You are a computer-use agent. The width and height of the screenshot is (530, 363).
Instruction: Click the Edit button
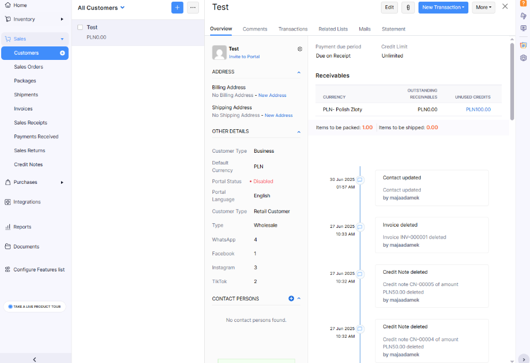pyautogui.click(x=389, y=7)
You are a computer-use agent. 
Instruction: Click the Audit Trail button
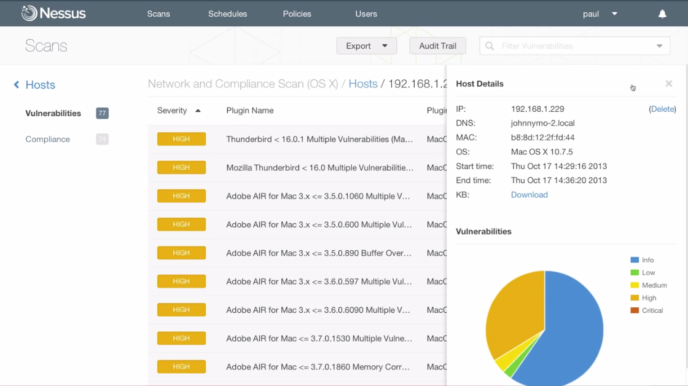tap(437, 46)
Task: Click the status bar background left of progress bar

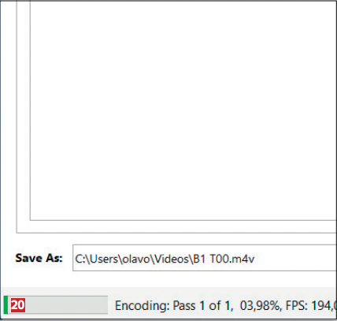Action: pyautogui.click(x=2, y=305)
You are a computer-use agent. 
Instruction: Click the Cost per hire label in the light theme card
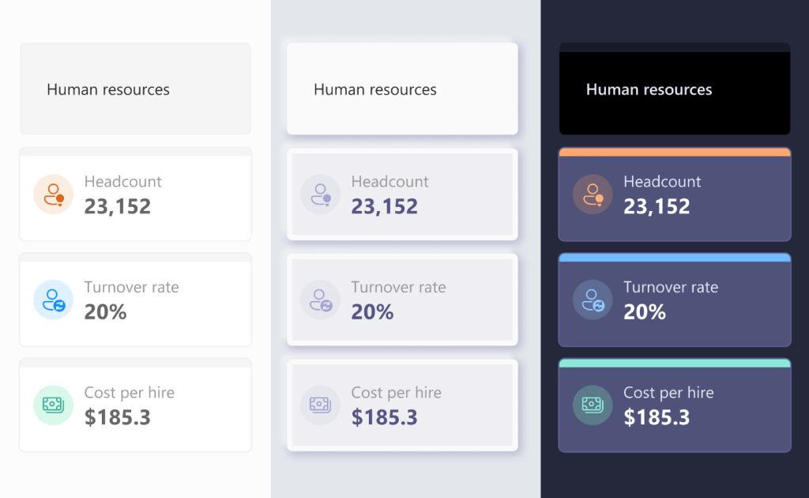[130, 392]
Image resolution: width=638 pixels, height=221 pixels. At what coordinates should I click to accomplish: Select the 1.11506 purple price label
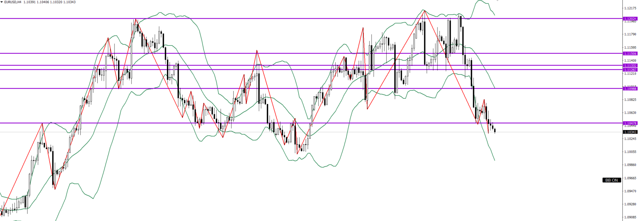[630, 54]
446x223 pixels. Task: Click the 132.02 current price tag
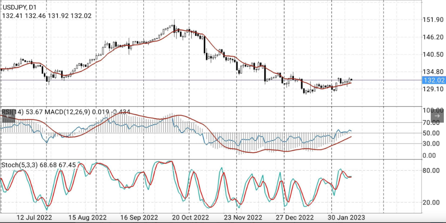[x=434, y=80]
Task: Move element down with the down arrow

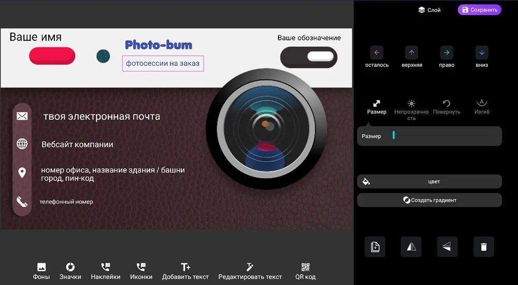Action: tap(482, 52)
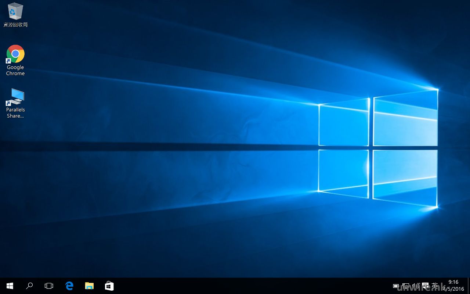Image resolution: width=470 pixels, height=294 pixels.
Task: Open network settings from the tray icon
Action: tap(406, 286)

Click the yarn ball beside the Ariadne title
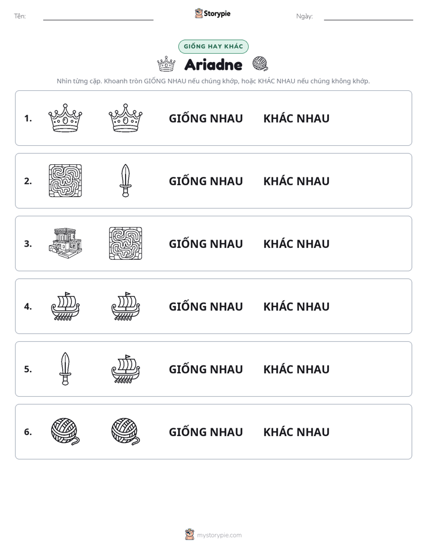click(x=260, y=64)
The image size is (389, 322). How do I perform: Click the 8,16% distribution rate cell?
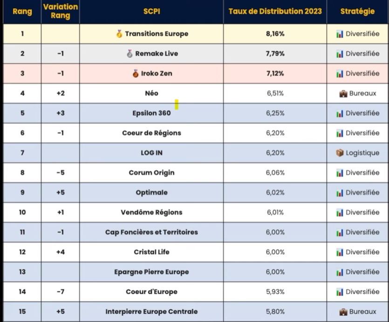pyautogui.click(x=275, y=34)
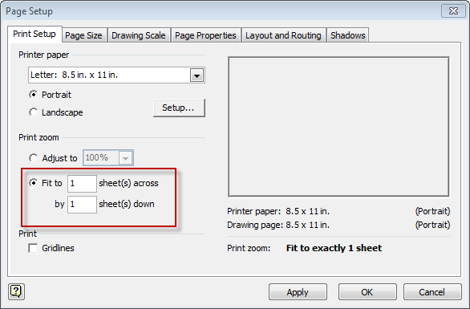Click the Setup... button
Viewport: 470px width, 309px height.
(179, 108)
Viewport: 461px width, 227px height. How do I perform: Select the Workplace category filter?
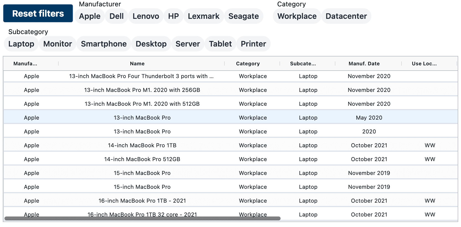click(297, 16)
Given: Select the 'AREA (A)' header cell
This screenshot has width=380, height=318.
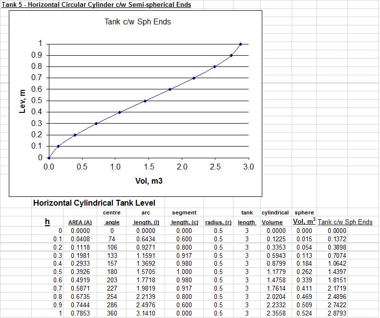Looking at the screenshot, I should pos(80,222).
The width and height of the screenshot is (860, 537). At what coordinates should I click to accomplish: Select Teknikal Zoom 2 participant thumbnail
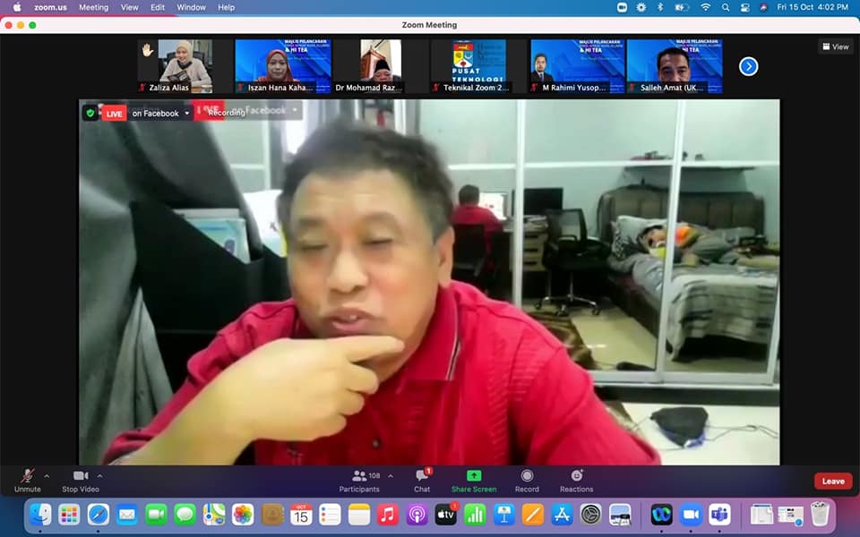(x=477, y=65)
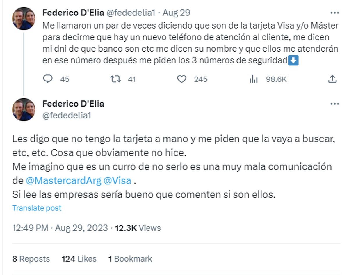Image resolution: width=349 pixels, height=275 pixels.
Task: Open the more options menu on the first tweet
Action: pos(335,13)
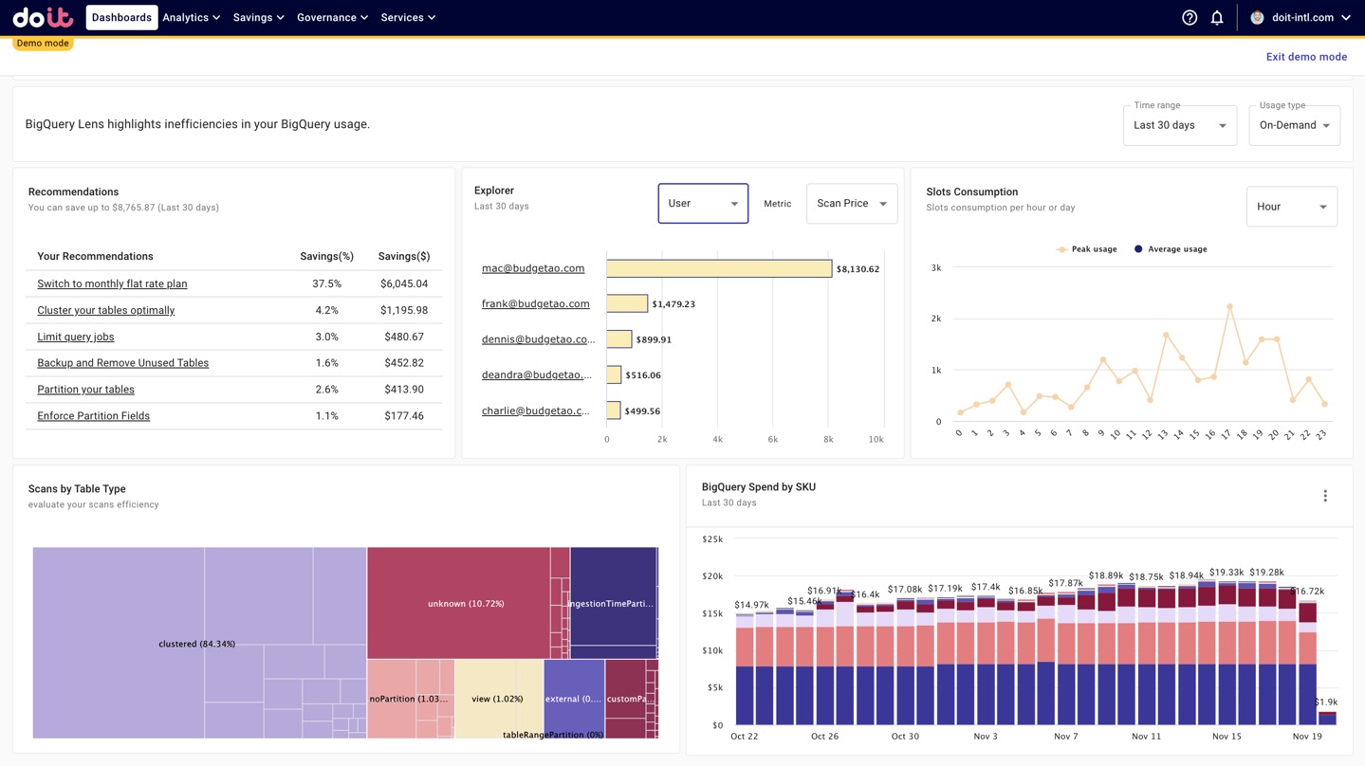Click the mac@budgetao.com user link
Screen dimensions: 1365x766
533,267
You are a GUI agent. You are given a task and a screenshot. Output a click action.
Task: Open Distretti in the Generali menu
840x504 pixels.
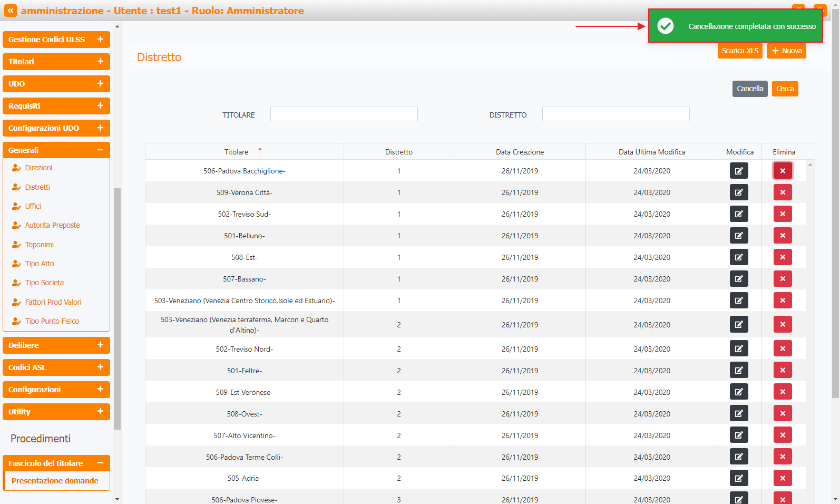click(37, 187)
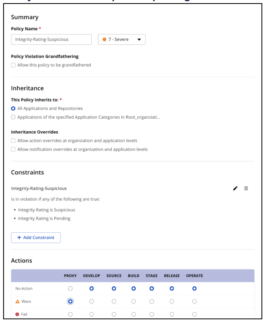The height and width of the screenshot is (324, 267).
Task: Set OPERATE stage to Fail
Action: 195,314
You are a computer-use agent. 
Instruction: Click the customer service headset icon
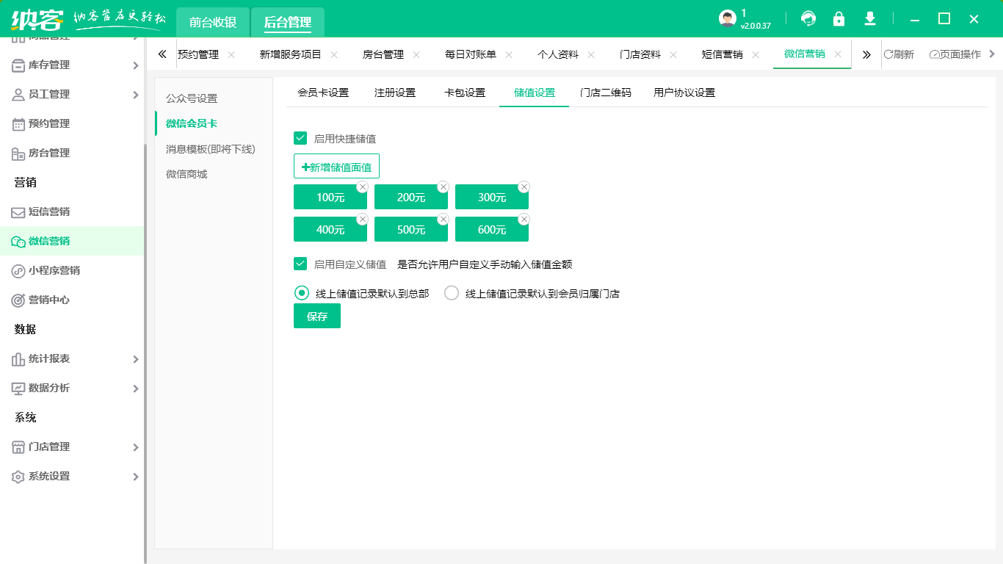(808, 18)
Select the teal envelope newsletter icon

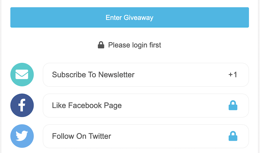click(22, 75)
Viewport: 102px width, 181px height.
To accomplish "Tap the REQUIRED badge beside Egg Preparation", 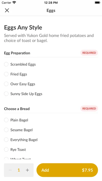I will click(x=89, y=53).

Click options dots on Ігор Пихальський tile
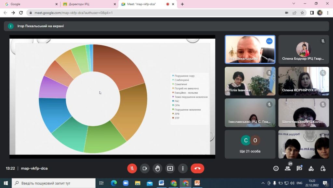pyautogui.click(x=269, y=41)
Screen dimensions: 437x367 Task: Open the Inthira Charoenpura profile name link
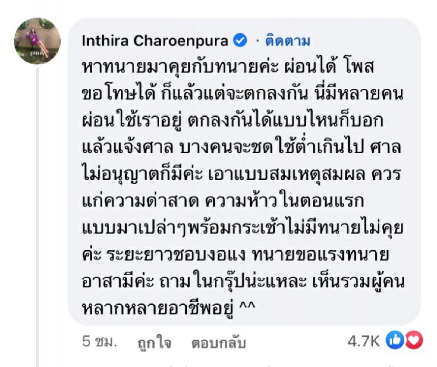[x=155, y=41]
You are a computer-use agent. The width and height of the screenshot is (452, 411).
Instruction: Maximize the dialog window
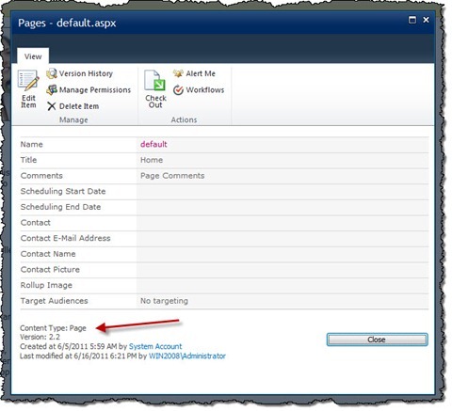pos(412,20)
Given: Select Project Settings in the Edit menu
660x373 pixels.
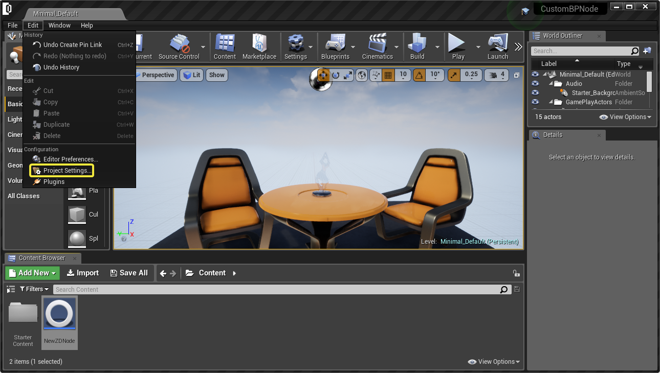Looking at the screenshot, I should coord(62,171).
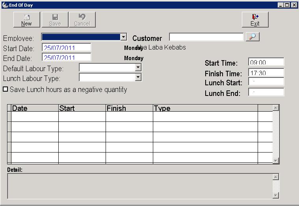Select the End Date field
Image resolution: width=299 pixels, height=206 pixels.
click(x=67, y=57)
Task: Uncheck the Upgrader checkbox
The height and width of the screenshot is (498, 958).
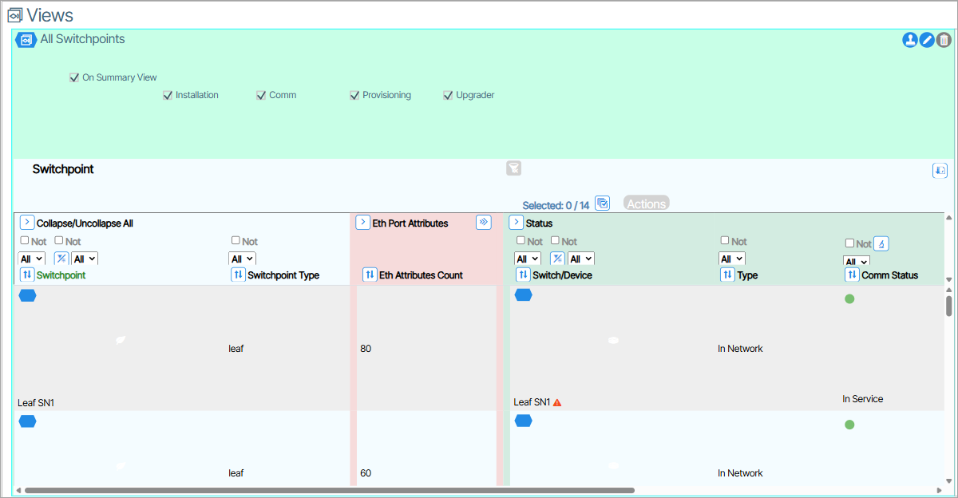Action: tap(448, 95)
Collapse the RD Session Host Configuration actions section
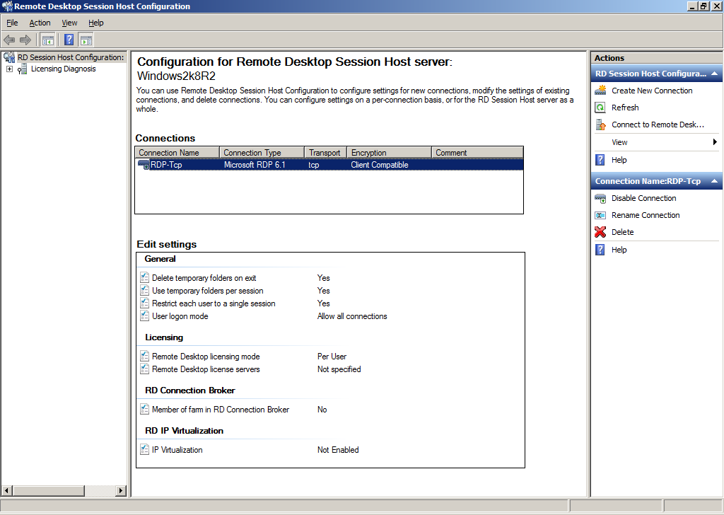The width and height of the screenshot is (724, 515). click(714, 74)
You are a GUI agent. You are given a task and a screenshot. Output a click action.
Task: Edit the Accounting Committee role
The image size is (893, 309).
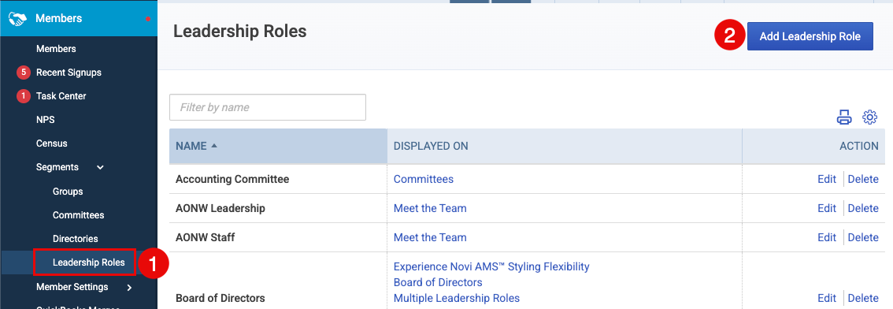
^^^^^^^^
With the pictures removed, write out exactly the lines from the line containing "The height and width of the screenshot is (498, 958)." through the last line of the material above, both included.

The height and width of the screenshot is (498, 958).
Action: tap(448, 95)
Collapse the RD Session Host Configuration actions section
The width and height of the screenshot is (724, 515). click(714, 74)
You are a GUI agent. You are given a task and a screenshot. Output a click action.
Task: Edit the Accounting Committee role
The image size is (893, 309).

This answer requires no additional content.